- _EXERCISE DESCRIPTION_: Print the lines that run from the line with "[Sublimation Garments - Sportswear" to the line with "Swim Bikini (814, 1037)", keeping both end lines, exactly as they appear in the entries below, and nothing else.

- _RECORDS SUPPLIED_:
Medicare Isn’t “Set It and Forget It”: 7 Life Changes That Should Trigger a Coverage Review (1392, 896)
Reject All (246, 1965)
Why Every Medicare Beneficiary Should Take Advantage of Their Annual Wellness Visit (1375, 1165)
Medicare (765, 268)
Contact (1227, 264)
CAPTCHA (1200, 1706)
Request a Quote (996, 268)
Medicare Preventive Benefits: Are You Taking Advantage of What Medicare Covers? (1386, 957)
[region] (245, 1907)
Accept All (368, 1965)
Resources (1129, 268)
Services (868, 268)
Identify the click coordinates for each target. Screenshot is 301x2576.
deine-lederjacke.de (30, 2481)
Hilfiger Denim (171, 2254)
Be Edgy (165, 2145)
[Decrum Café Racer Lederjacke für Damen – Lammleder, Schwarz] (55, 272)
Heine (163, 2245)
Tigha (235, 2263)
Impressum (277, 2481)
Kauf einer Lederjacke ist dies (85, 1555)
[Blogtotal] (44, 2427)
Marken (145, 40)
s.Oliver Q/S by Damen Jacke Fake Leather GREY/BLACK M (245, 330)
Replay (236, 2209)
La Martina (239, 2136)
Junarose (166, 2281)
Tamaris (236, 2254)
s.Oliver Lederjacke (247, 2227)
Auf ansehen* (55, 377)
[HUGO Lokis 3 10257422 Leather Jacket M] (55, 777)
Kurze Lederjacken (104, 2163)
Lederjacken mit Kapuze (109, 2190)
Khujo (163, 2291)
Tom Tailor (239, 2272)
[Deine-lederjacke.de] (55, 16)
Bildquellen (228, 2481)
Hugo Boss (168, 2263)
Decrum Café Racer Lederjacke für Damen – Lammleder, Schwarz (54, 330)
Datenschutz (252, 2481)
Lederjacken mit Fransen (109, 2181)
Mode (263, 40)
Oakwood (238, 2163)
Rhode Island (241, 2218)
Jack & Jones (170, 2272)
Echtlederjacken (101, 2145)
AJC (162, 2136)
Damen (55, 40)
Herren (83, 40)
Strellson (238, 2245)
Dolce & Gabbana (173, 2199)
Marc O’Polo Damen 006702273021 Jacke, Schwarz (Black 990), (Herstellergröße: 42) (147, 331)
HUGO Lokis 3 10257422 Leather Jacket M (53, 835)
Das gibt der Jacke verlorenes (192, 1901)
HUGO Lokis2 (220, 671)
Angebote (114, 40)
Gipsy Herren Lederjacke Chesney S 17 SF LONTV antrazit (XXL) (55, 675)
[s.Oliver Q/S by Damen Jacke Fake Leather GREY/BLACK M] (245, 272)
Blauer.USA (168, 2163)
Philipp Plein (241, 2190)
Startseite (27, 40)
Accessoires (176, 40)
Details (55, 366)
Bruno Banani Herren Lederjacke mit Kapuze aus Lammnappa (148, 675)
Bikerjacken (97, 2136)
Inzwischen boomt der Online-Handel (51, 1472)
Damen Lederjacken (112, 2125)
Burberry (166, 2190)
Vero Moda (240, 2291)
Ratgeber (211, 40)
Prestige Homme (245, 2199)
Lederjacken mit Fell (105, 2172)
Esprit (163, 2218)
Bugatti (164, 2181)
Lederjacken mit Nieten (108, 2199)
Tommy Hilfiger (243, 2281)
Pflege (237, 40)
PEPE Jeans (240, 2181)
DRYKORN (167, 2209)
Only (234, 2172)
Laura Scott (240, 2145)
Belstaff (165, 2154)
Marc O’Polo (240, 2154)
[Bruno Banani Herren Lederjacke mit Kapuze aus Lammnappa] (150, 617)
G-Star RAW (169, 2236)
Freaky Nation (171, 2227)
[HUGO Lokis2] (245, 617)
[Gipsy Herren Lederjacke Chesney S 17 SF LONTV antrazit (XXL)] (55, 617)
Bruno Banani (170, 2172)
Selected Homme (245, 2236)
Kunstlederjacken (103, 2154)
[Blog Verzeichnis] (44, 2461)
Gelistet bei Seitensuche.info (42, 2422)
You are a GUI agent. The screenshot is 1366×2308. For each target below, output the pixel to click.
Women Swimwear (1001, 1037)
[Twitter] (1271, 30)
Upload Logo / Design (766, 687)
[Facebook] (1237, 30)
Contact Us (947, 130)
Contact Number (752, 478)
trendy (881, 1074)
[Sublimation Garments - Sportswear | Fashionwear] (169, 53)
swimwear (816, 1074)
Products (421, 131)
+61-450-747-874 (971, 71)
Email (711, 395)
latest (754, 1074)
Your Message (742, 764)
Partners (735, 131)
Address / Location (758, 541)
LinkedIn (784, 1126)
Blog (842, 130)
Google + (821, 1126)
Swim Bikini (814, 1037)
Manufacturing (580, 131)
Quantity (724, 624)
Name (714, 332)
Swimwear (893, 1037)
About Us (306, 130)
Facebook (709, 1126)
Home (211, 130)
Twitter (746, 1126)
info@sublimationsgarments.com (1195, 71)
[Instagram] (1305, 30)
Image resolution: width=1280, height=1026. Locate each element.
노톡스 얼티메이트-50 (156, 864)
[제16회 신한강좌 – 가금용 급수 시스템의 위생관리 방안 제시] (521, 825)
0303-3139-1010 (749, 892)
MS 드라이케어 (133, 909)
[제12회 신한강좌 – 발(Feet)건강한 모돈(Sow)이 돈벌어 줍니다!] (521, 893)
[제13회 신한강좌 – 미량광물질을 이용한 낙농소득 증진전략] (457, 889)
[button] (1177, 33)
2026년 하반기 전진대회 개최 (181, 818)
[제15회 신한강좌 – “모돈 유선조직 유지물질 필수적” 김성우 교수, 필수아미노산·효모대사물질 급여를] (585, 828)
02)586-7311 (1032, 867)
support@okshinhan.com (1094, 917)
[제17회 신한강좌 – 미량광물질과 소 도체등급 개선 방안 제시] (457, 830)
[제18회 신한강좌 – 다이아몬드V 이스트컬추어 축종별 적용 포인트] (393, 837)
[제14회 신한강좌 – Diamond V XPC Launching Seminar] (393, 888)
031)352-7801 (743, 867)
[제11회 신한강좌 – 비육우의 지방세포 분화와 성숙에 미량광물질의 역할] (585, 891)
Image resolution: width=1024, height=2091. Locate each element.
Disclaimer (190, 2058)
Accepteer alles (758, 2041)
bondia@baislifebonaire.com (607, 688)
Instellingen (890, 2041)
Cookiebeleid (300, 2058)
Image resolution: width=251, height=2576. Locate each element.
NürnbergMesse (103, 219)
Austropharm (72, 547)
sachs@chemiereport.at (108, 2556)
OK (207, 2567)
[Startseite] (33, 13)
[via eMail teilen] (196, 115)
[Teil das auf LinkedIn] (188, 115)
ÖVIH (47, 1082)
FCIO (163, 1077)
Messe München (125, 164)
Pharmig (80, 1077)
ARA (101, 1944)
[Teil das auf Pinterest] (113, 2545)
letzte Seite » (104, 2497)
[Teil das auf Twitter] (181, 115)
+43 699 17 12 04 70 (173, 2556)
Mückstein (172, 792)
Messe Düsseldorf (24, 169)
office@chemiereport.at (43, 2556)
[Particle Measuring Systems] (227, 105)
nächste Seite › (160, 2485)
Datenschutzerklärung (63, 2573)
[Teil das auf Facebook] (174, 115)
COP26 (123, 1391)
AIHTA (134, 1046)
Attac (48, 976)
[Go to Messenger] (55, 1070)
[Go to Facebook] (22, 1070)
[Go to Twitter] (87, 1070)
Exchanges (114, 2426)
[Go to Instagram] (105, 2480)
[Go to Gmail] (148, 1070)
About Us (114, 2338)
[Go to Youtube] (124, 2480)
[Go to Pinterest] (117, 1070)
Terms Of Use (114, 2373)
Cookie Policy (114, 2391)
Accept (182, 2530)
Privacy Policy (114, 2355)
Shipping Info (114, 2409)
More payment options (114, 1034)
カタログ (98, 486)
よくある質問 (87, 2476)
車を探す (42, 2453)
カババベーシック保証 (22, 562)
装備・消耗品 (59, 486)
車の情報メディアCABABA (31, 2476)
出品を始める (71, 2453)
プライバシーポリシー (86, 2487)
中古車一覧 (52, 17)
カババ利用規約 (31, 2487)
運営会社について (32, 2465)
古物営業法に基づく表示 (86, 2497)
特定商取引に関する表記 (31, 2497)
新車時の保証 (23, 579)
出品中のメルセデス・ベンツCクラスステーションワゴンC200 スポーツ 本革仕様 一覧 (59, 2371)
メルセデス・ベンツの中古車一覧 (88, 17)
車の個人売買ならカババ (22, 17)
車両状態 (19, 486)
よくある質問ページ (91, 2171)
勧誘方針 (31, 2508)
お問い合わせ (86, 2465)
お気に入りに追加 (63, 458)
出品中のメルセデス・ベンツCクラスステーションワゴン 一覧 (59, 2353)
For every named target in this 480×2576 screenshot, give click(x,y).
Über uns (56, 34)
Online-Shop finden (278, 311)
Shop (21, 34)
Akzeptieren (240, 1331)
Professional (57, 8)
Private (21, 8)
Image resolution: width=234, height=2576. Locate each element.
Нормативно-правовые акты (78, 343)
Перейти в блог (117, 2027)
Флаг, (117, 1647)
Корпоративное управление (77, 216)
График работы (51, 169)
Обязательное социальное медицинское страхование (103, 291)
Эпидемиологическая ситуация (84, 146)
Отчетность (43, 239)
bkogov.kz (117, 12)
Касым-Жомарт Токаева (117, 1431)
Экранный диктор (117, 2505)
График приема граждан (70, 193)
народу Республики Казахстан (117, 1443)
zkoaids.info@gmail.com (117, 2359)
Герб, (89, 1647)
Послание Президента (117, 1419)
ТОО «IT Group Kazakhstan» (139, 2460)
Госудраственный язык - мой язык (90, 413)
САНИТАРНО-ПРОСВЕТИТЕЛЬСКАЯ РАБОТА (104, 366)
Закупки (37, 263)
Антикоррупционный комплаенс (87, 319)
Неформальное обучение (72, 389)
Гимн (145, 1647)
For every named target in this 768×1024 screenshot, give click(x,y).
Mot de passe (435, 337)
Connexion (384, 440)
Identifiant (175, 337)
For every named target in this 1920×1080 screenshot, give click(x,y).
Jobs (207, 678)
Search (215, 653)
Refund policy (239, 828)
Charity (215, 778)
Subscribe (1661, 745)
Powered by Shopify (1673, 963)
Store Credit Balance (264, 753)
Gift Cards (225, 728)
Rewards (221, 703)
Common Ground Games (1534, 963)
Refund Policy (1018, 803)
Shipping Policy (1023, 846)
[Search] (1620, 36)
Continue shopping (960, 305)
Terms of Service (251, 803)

- _RESULT_:
[Sublimation Garments - Sportswear | Fashionwear] (169, 53)
swimwear (816, 1074)
Products (421, 131)
+61-450-747-874 (971, 71)
Email (711, 395)
latest (754, 1074)
Your Message (742, 764)
Partners (735, 131)
Address / Location (758, 541)
LinkedIn (784, 1126)
Blog (842, 130)
Google + (821, 1126)
Swim Bikini (814, 1037)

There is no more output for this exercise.